REQUIRED WORK:
Lay out every line of the records below as a numbered list, skipping blank lines and leaving out the pictures.

[Records for locating displayed items]
— START —

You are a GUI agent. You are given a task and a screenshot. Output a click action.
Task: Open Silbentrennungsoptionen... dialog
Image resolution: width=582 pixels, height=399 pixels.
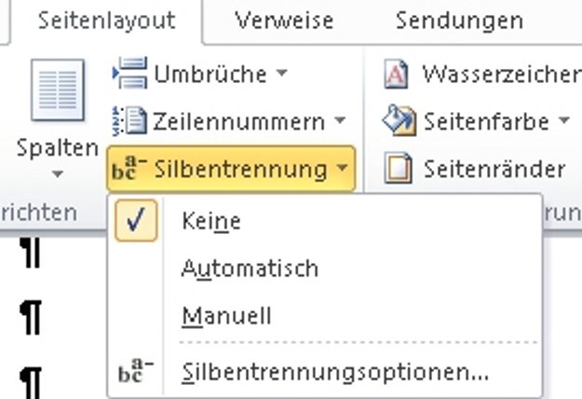click(x=335, y=371)
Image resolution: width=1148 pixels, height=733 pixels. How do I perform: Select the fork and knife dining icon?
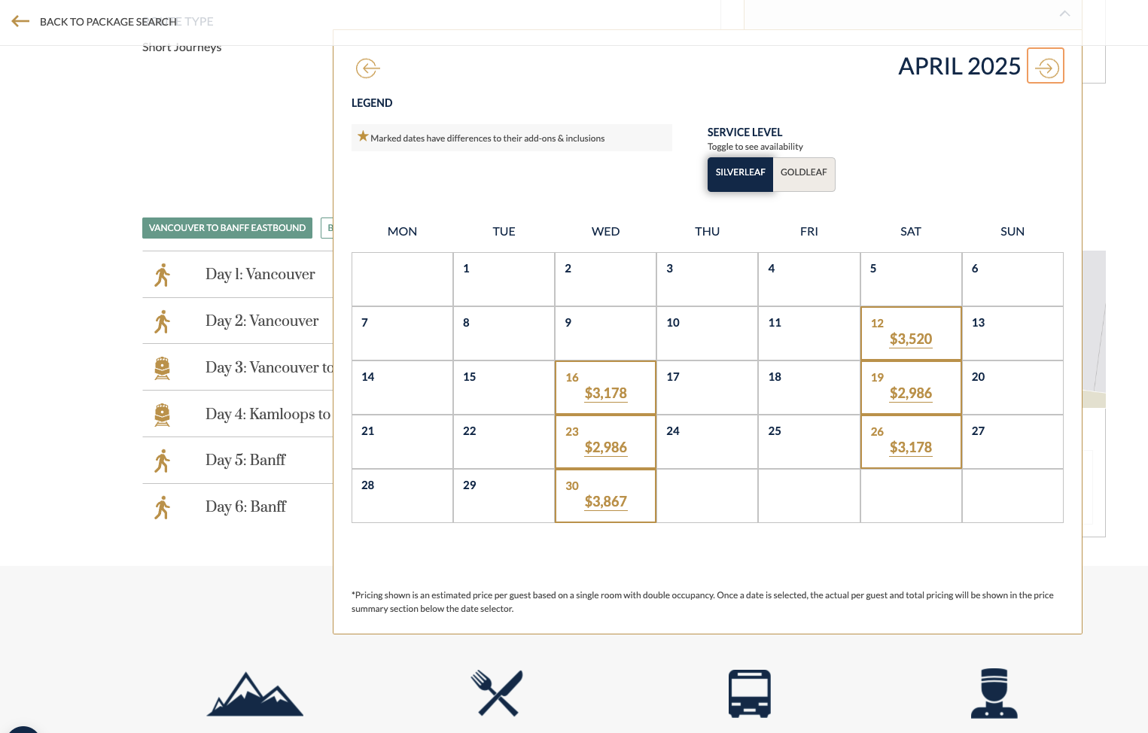pyautogui.click(x=496, y=693)
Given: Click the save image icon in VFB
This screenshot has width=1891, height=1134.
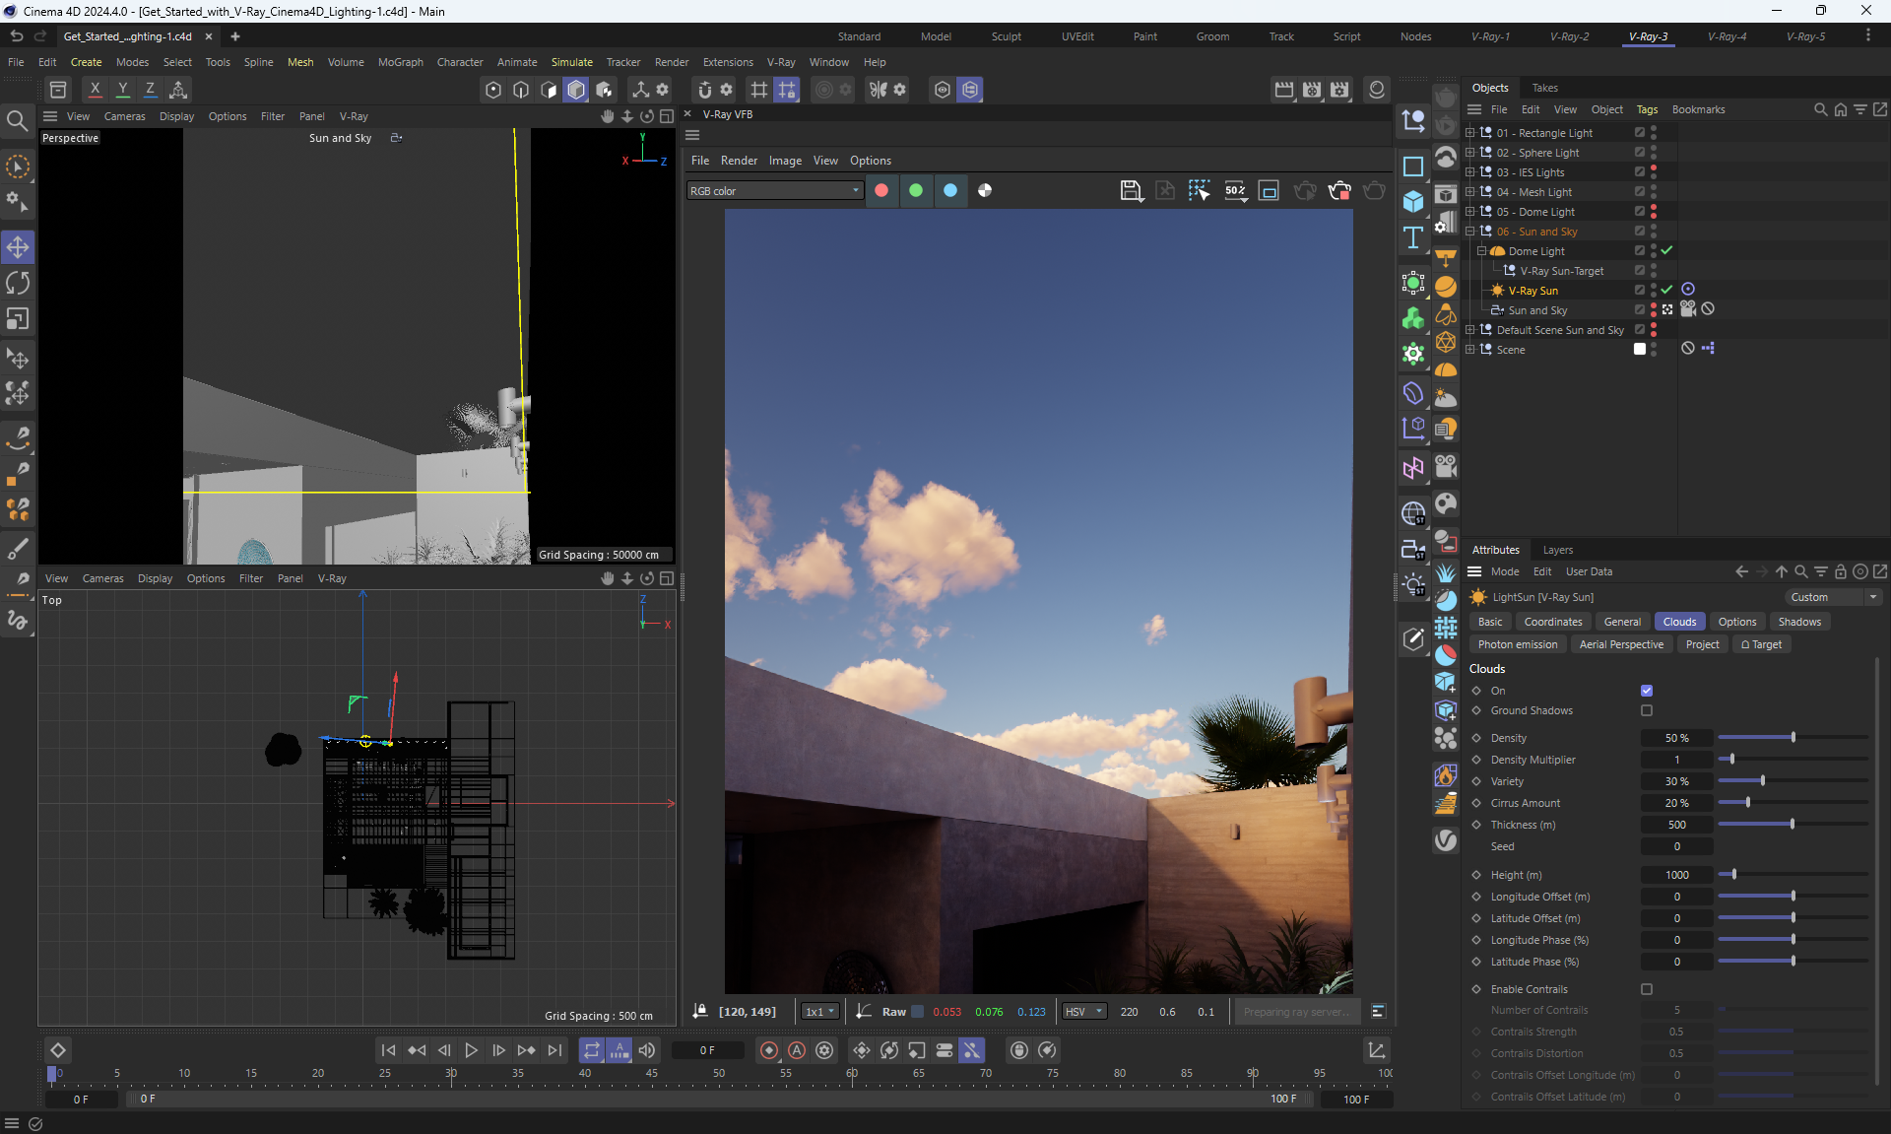Looking at the screenshot, I should [x=1131, y=190].
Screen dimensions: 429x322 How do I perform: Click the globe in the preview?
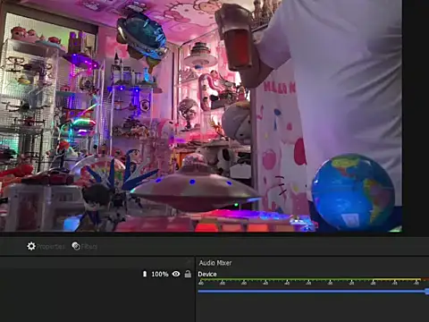354,193
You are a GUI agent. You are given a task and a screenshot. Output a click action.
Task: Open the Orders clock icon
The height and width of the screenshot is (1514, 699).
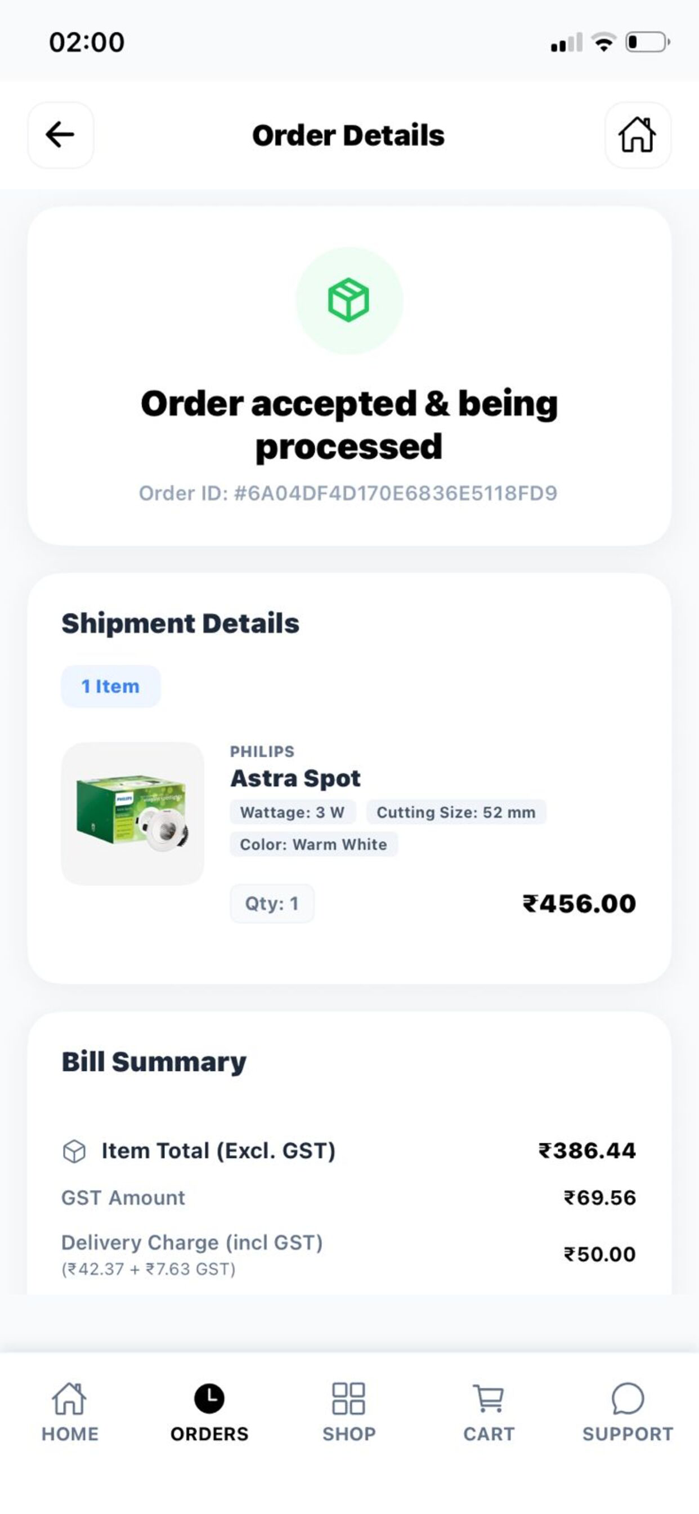[209, 1398]
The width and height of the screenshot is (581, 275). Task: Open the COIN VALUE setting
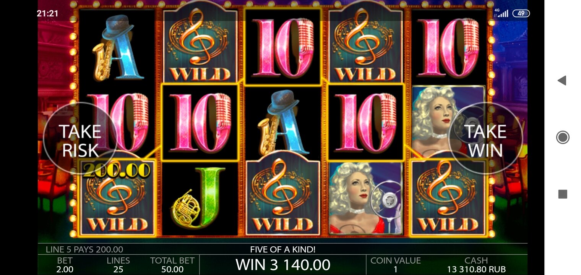point(396,265)
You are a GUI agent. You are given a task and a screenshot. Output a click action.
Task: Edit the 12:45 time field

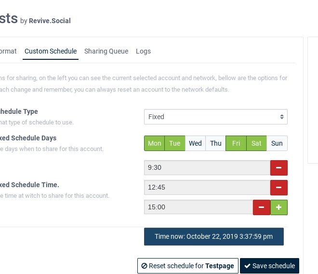(207, 187)
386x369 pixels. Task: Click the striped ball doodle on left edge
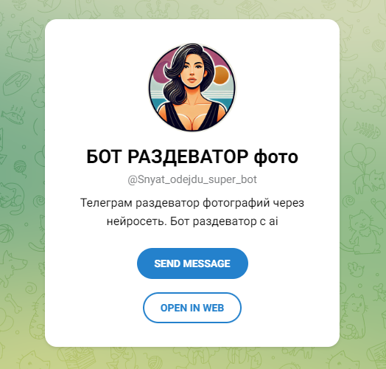click(x=5, y=233)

— END —

ANSWER FOR THE TASK:
1. You are a GUI agent. You are given a task and a screenshot. Output a click action.
2. Task: Open Silbentrennungsoptionen... dialog
3. Image resolution: width=582 pixels, height=399 pixels.
4. click(x=335, y=371)
5. Image resolution: width=1148 pixels, height=733 pixels. How do I perform: Select the fork and knife dining icon?
6. pyautogui.click(x=496, y=693)
7. Given: Click the save image icon in VFB
8. This screenshot has width=1891, height=1134.
9. Looking at the screenshot, I should [x=1131, y=190].
10. Screen dimensions: 429x322 How do I perform: Click the globe in the preview?
11. 354,193
12. You are a GUI agent. You are given a task and a screenshot. Output a click action.
13. Task: Open the Orders clock icon
14. The height and width of the screenshot is (1514, 699).
15. [209, 1398]
16. The width and height of the screenshot is (581, 275). Task: Open the COIN VALUE setting
17. point(396,265)
18. You are a GUI agent. You are given a task and a screenshot. Output a click action.
19. Task: Edit the 12:45 time field
20. (207, 187)
21. 386x369 pixels. Task: Click the striped ball doodle on left edge
22. click(x=5, y=233)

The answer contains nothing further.